[LISTED RECORDS]

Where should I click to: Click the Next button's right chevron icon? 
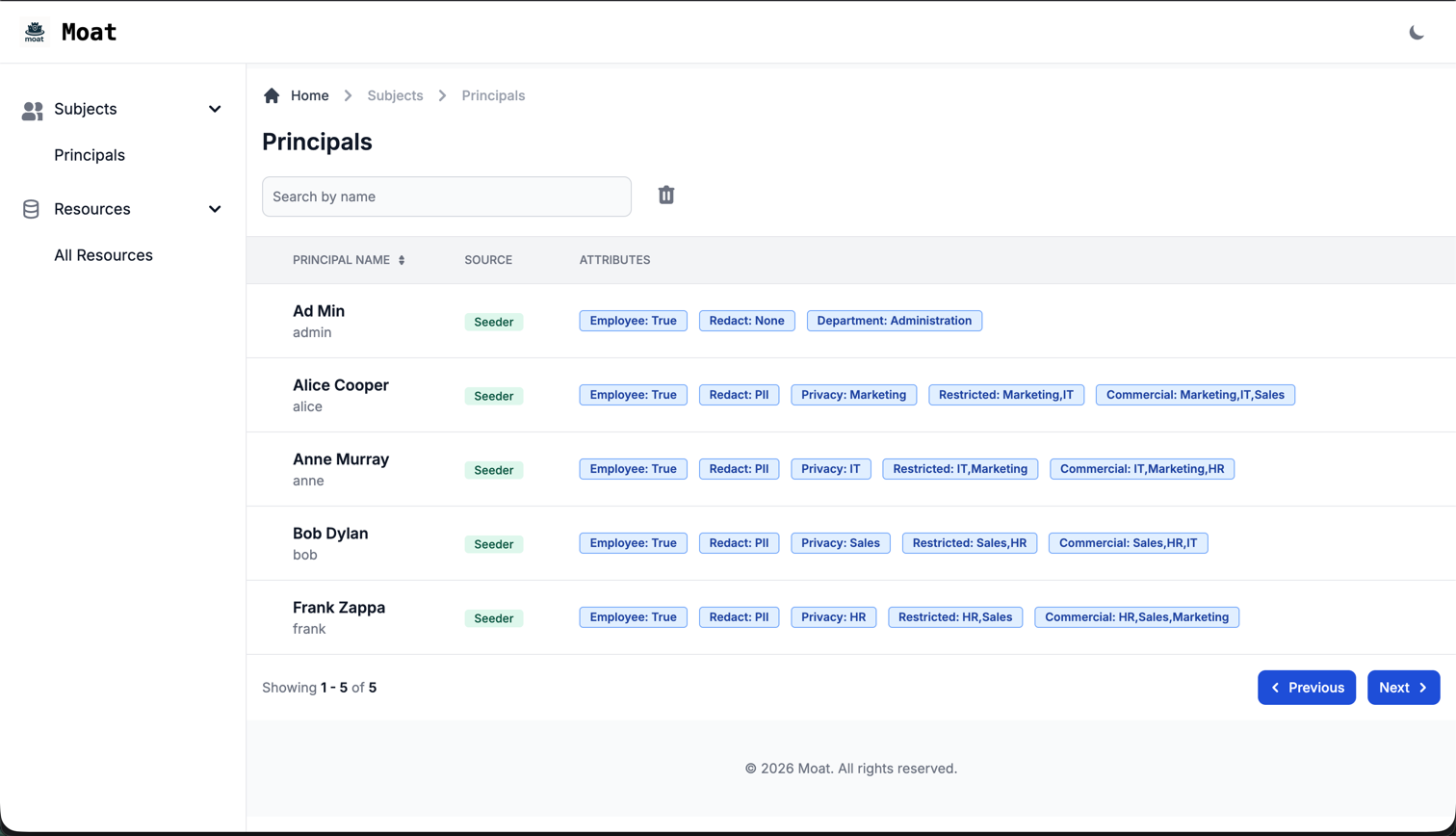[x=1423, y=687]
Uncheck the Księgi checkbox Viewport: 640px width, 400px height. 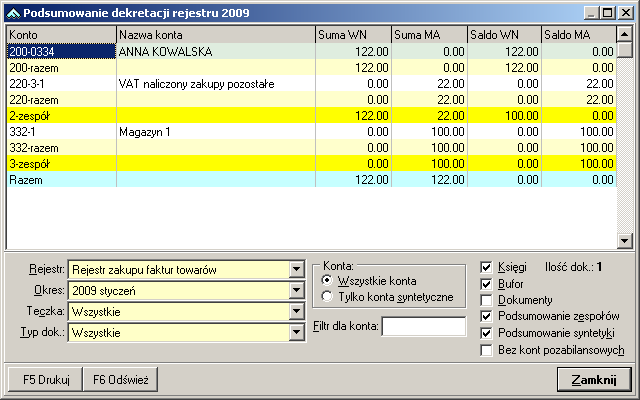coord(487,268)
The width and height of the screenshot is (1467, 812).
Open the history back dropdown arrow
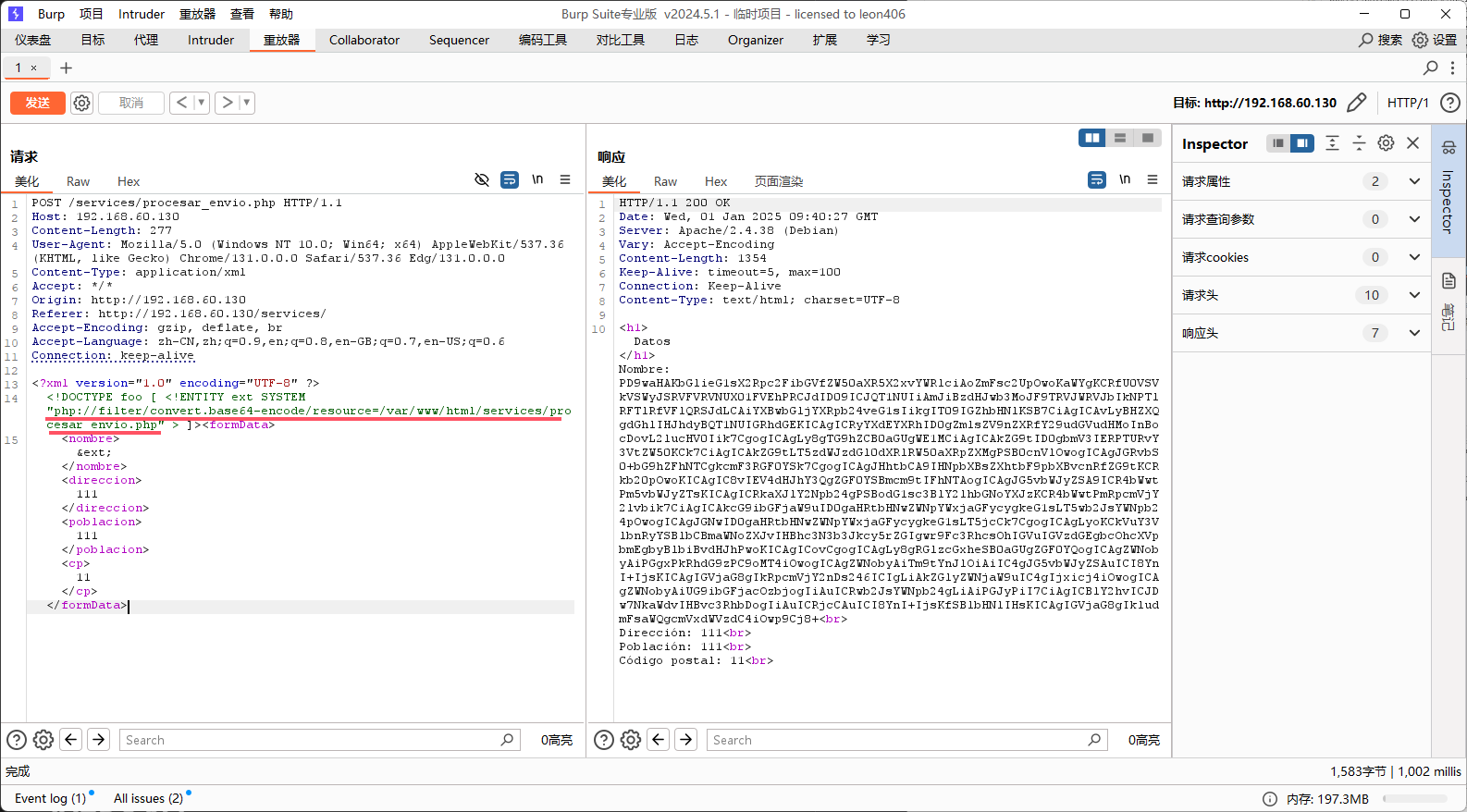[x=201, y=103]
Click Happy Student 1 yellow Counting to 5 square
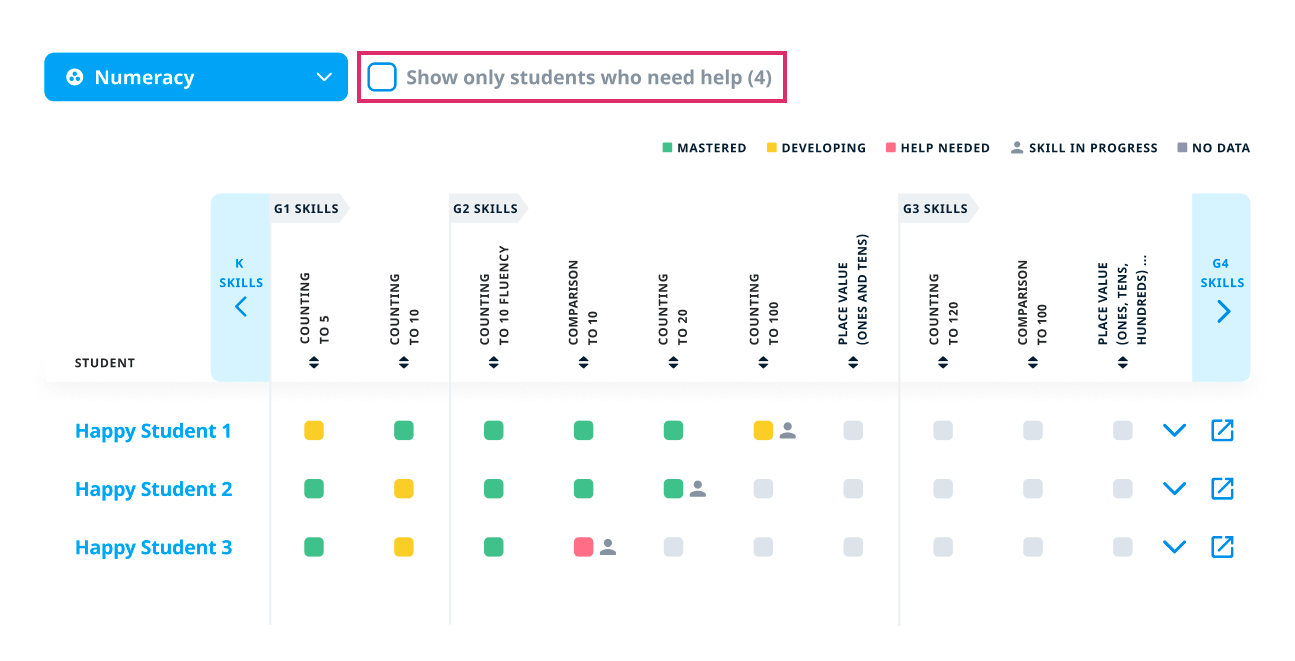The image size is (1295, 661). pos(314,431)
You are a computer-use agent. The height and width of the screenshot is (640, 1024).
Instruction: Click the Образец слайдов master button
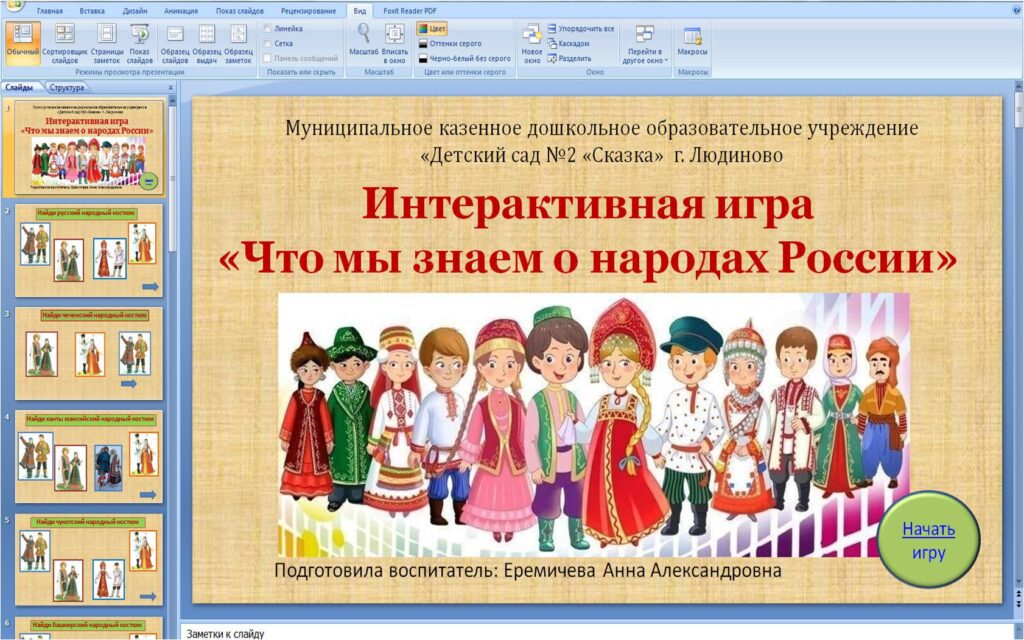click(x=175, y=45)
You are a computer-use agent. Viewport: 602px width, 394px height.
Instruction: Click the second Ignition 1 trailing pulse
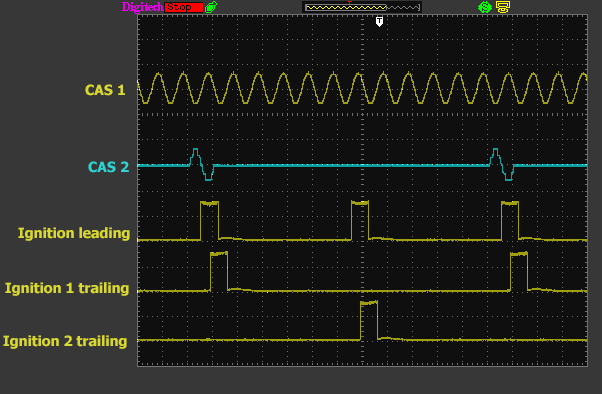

[/LISTED RECORDS]

■ **ACTIVITY**
Where the word "agent" appears in a line of the entries, copy that line.

■ **RESULT**
You are a computer-use agent. The height and width of the screenshot is (640, 1024).
You are a computer-use agent. Viewport: 602px width, 394px height.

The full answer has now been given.